Pao tzu of various kinds provide shao ping’s chief competition. These spongy steamed breads range in size from weighty pads as big as your fist to the delicate, plum-sized hsiao-lung pao (小籠包), which are served in batches of half a dozen or more and arrive at your table in the bamboo basket in which they were steamed. The most common pao tzu filling is pork, but vegetarian versions can contain chopped vegetables and mung bean noodles, or a sweetened, heavy paste of red beans. Unfilled buns or man tou (饅頭), some made with brown sugar or lavender colored taro, are also popular.

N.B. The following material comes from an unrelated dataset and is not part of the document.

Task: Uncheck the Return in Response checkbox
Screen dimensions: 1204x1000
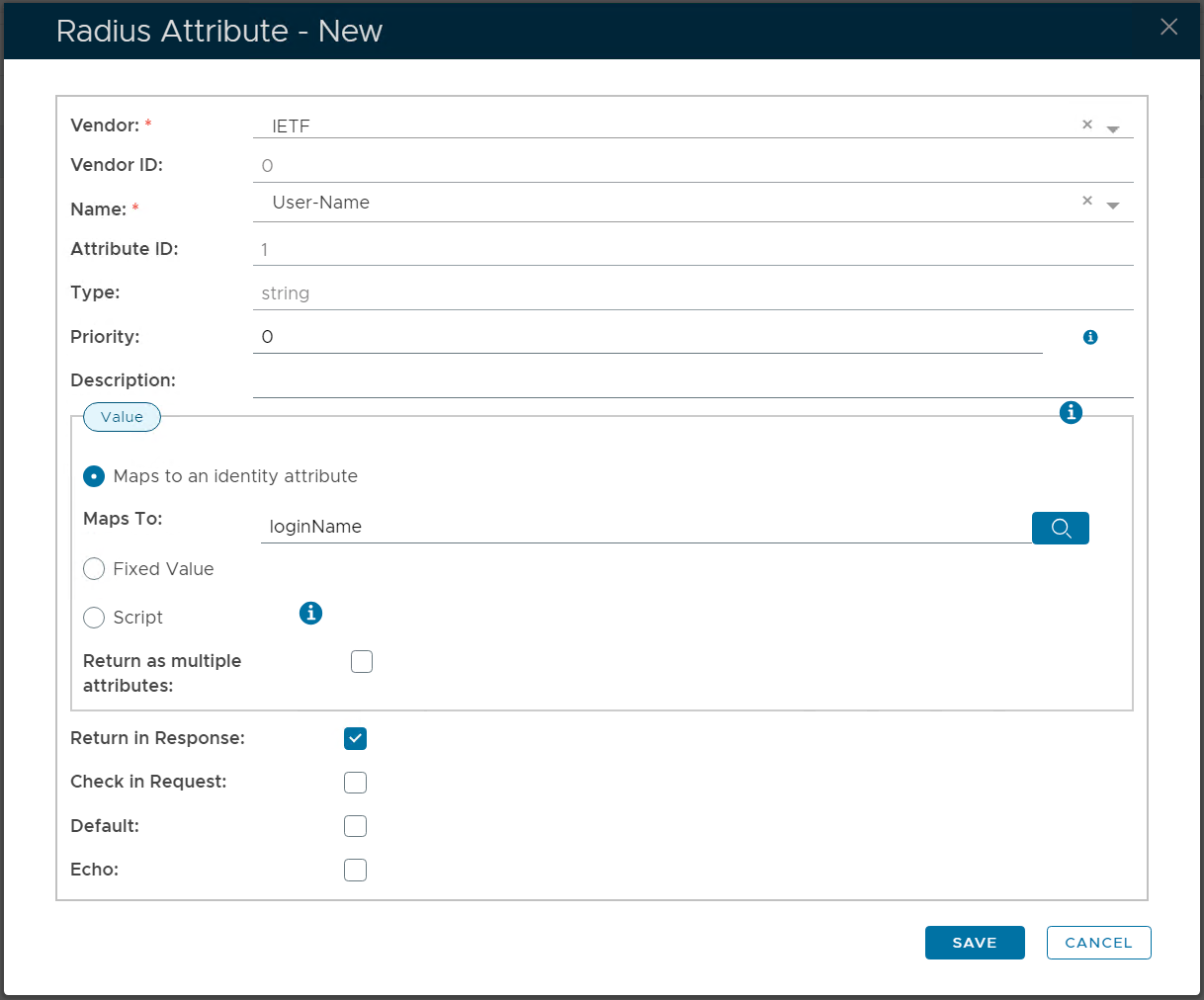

Many other wheaten options tempt the tastebuds. Kuo tieh (鍋貼), or potstickers, are yesterday’s boiled, crescent-shaped pork- or vegetable-filled dumplings brought back to life by pan-frying to crustiness; shui-chien pao (水煎包) are a bigger and fatter version. Scallion pancakes, or tsung-yu ping (蔥油餅), are unleavened, flaky disks of bread flavored by the combination of the onions and the oil they are fried in. A handful of northern Chinese vendors sell pizza-sized slices of a yeasty near-twin to Italian focaccia called ta ping (大餅, big bread). The popular, tan ping (蛋餅) is topped with a beaten egg and, if done well, is as thin and light as a crepe.
One essential breakfast item lies entirely outside the threepart framework, but no survey of Taiwan breakfasts is complete without it. That item is soymilk.
Soymilk is made from the high-protein soybean, whose many uses include some of China’s most elegant and ingenious culinary innovations, such as tofu and soy sauce. To make it, the beans are soaked for half a day, pureed with boiling water, then strained to extract the white liquid. At breakfast, people drink it in two different ways. Tien tou-chiang, (甜豆漿, sweet soymilk) simply includes varying quantities of sugar and is served hot or cold. The hsien (鹹) or salty version has a very different taste. Cooks add vinegar, soy sauce, pickled vegetables, dried shrimp, chopped scallions, and hot pepper oil, or some such combination, to hot soymilk, then drop a couple of pieces of yu tiao cruller on top. The acids cause a slight curdling, changing the drink’s milky look and consistency.
The inventory of foods on the current breakfast scene goes well beyond what is described here. There are islandwide specialties, town specialties, and neighborhood specialties, as well as dishes sold only at a single stall or cart. Some items make their appearance only in the morning; others are available all day and even all night. And while the surroundings may not always abound in charm, a Taiwan breakfast more than makes up for it in taste, texture, and variety.